Start of Block

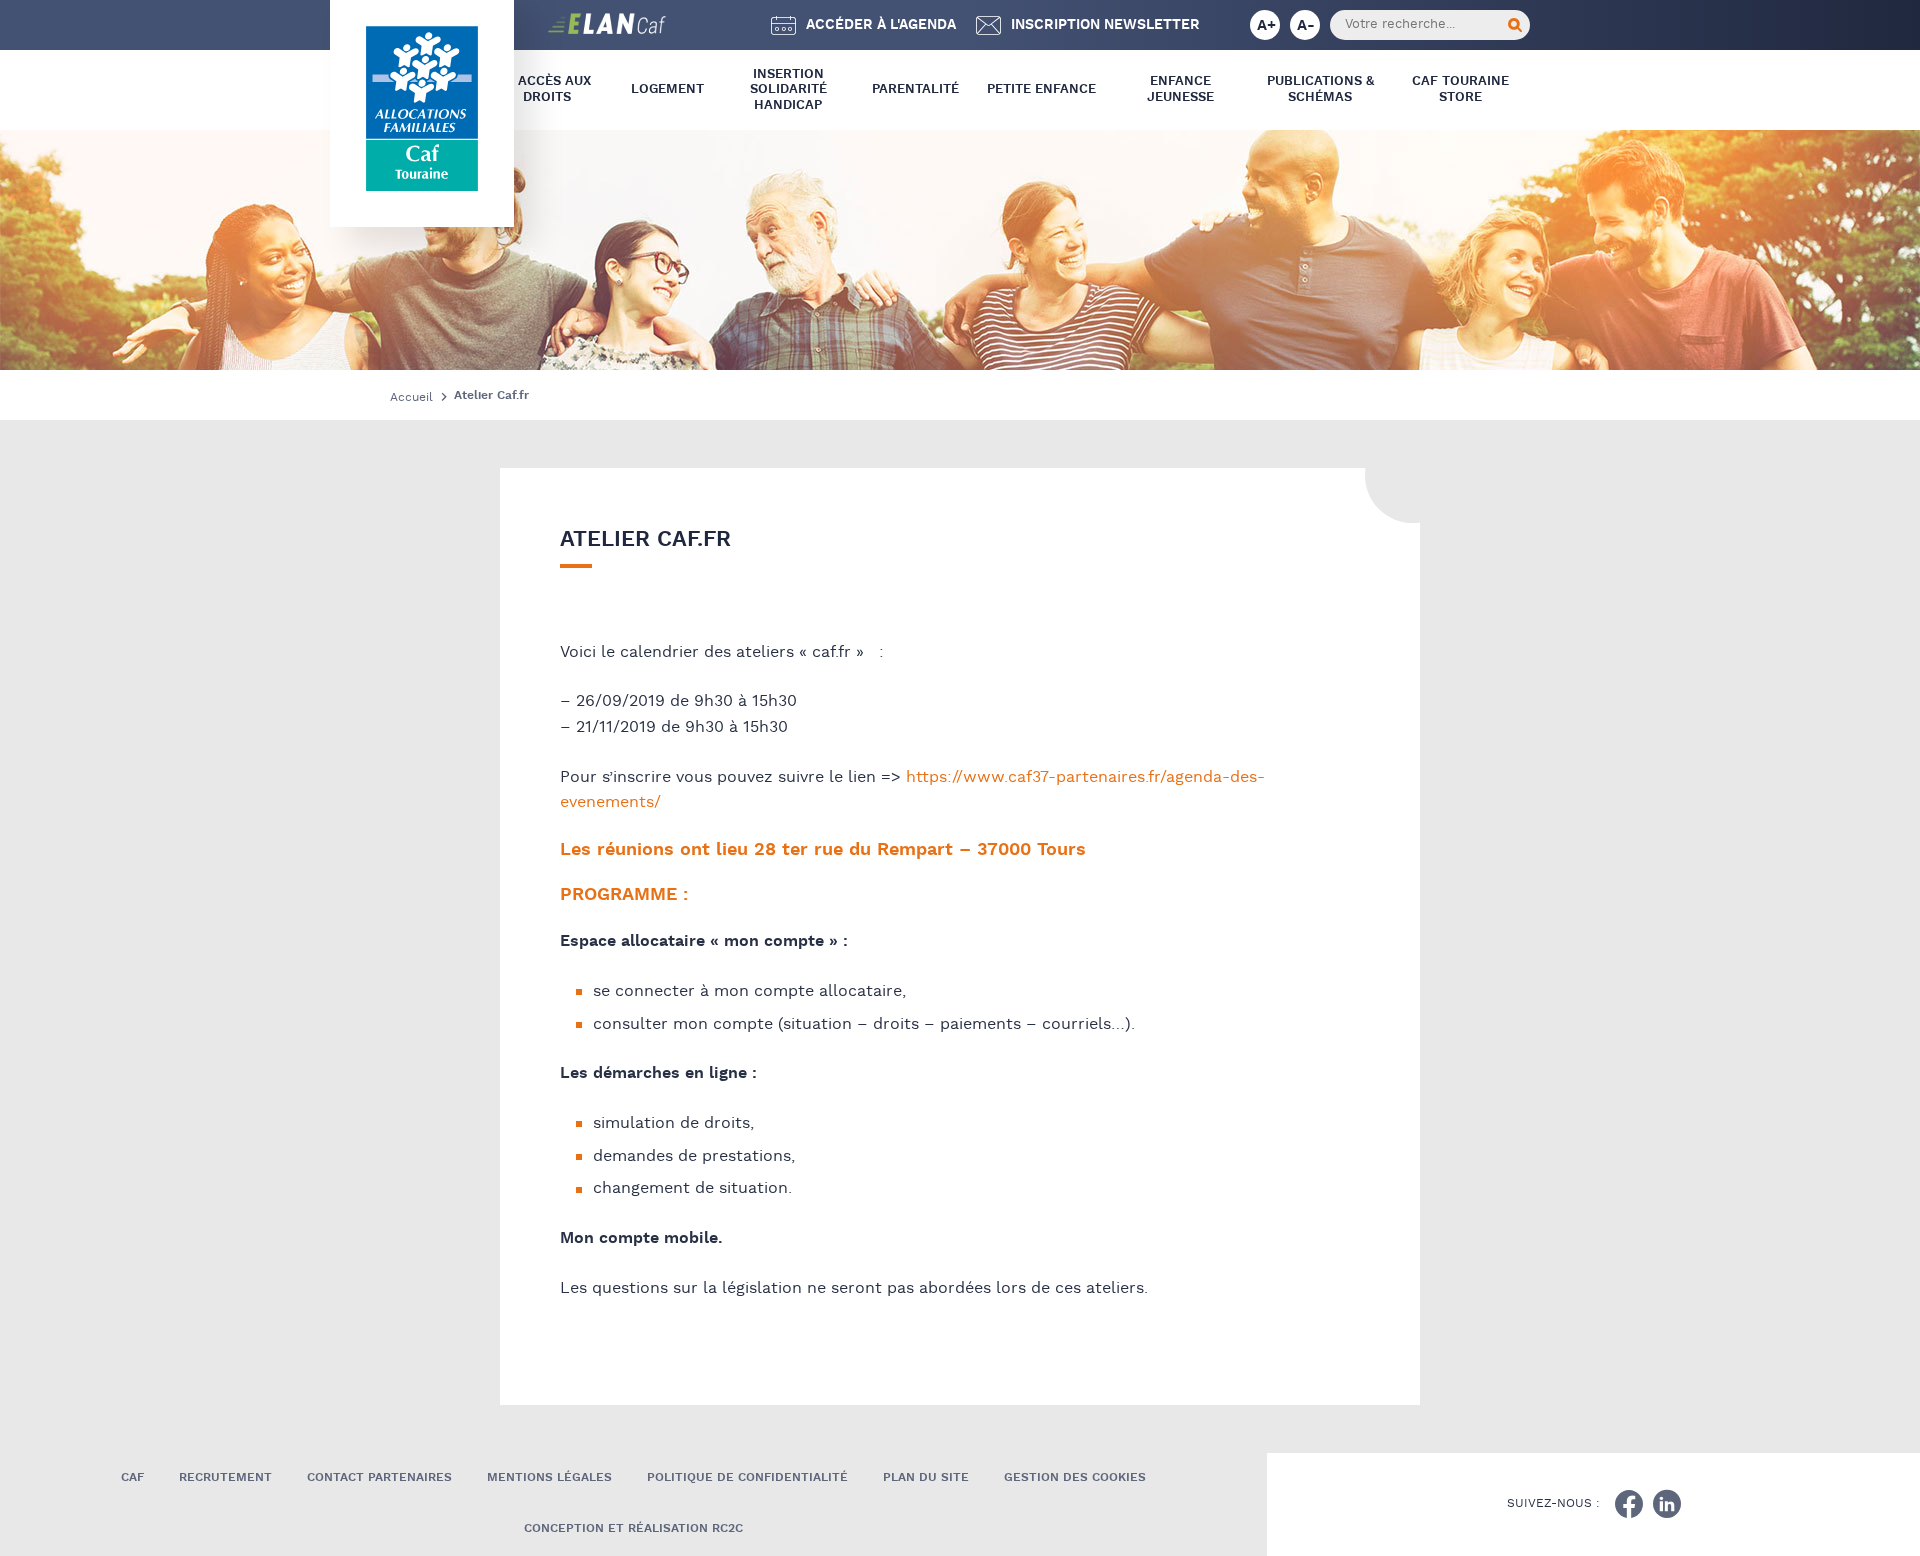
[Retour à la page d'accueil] (422, 108)
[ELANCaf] (530, 25)
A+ (1266, 25)
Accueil (411, 397)
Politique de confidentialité (747, 1477)
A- (1306, 25)
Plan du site (926, 1477)
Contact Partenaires (379, 1477)
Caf (132, 1477)
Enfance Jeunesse (1180, 89)
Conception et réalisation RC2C (633, 1528)
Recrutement (225, 1477)
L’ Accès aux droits (547, 89)
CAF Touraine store (1460, 89)
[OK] (1515, 25)
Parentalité (915, 89)
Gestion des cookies (1075, 1477)
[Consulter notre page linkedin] (1667, 1504)
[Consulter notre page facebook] (1629, 1504)
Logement (667, 89)
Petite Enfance (1041, 89)
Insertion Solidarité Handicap (788, 90)
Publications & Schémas (1320, 89)
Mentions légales (549, 1477)
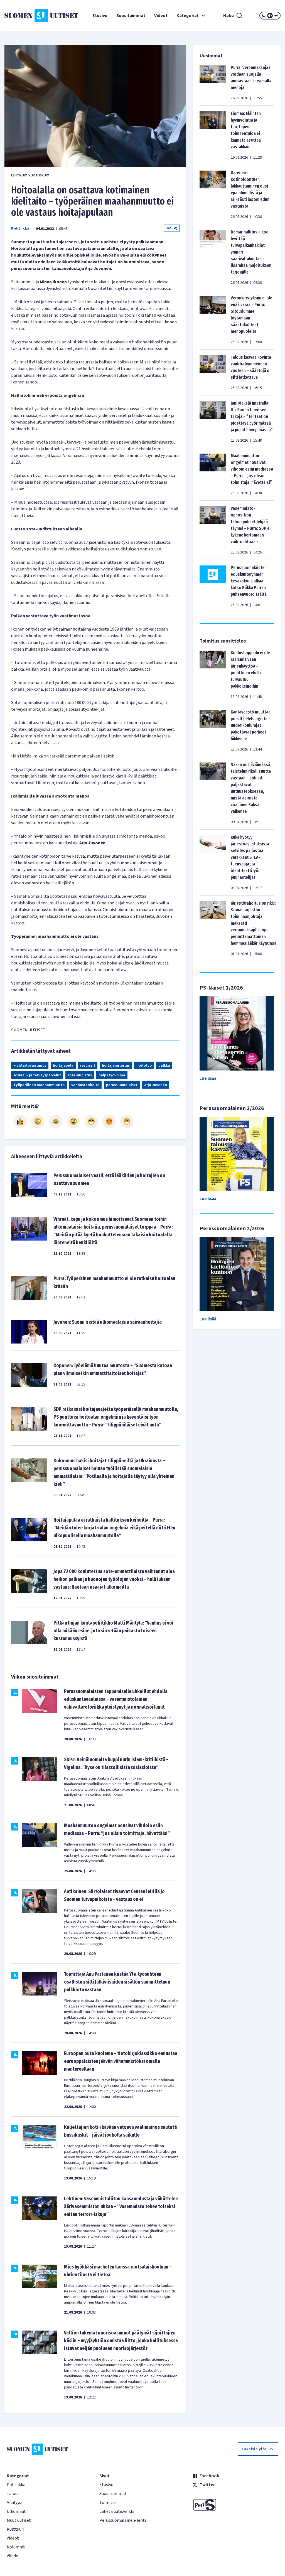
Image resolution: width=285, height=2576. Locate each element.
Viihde (12, 2556)
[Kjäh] (127, 1121)
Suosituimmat (130, 16)
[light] (276, 15)
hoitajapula (63, 1065)
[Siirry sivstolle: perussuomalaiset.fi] (235, 2504)
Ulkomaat (16, 2511)
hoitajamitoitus (116, 1065)
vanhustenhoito (85, 1085)
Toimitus (108, 2502)
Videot (161, 16)
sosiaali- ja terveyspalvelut (37, 1075)
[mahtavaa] (91, 1121)
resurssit (87, 1065)
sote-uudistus (80, 1075)
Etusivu (99, 16)
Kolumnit (16, 2547)
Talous (13, 2494)
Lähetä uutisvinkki (116, 2511)
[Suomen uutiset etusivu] (27, 15)
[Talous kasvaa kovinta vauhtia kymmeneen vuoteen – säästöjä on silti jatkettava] (213, 372)
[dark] (264, 15)
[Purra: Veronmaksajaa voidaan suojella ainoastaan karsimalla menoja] (213, 82)
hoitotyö (144, 1065)
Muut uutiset (19, 2520)
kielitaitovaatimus (29, 1065)
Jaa (168, 228)
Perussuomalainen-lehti (122, 2520)
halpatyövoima (112, 1075)
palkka (164, 1065)
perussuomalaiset (121, 1085)
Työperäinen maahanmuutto (39, 1085)
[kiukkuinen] (73, 1121)
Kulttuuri (15, 2529)
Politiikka (20, 228)
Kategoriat (187, 16)
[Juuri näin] (20, 1121)
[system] (270, 15)
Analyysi (14, 2502)
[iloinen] (38, 1121)
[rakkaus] (109, 1121)
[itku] (55, 1121)
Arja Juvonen (155, 1085)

End of Block

--- What is being asked ---
Your reply should consist solely of the lines above from the line containing "Logement (667, 89)" up to and including the line containing "Kulttuuri (15, 2529)", reproduced exactly, minus the pictures.

--- Task result ---
Logement (667, 89)
Petite Enfance (1041, 89)
Insertion Solidarité Handicap (788, 90)
Publications & Schémas (1320, 89)
Mentions légales (549, 1477)
Image resolution: width=285, height=2576. Locate each element.
Viihde (12, 2556)
[Kjäh] (127, 1121)
Suosituimmat (130, 16)
[light] (276, 15)
hoitajapula (63, 1065)
[Siirry sivstolle: perussuomalaiset.fi] (235, 2504)
Ulkomaat (16, 2511)
hoitajamitoitus (116, 1065)
vanhustenhoito (85, 1085)
Toimitus (108, 2502)
Videot (161, 16)
sosiaali- ja terveyspalvelut (37, 1075)
[mahtavaa] (91, 1121)
resurssit (87, 1065)
sote-uudistus (80, 1075)
Etusivu (99, 16)
Kolumnit (16, 2547)
Talous (13, 2494)
Lähetä uutisvinkki (116, 2511)
[Suomen uutiset etusivu] (27, 15)
[Talous kasvaa kovinta vauhtia kymmeneen vuoteen – säästöjä on silti jatkettava] (213, 372)
[dark] (264, 15)
[Purra: Veronmaksajaa voidaan suojella ainoastaan karsimalla menoja] (213, 82)
hoitotyö (144, 1065)
Muut uutiset (19, 2520)
kielitaitovaatimus (29, 1065)
Jaa (168, 228)
Perussuomalainen-lehti (122, 2520)
halpatyövoima (112, 1075)
palkka (164, 1065)
perussuomalaiset (121, 1085)
Työperäinen maahanmuutto (39, 1085)
[kiukkuinen] (73, 1121)
Kulttuuri (15, 2529)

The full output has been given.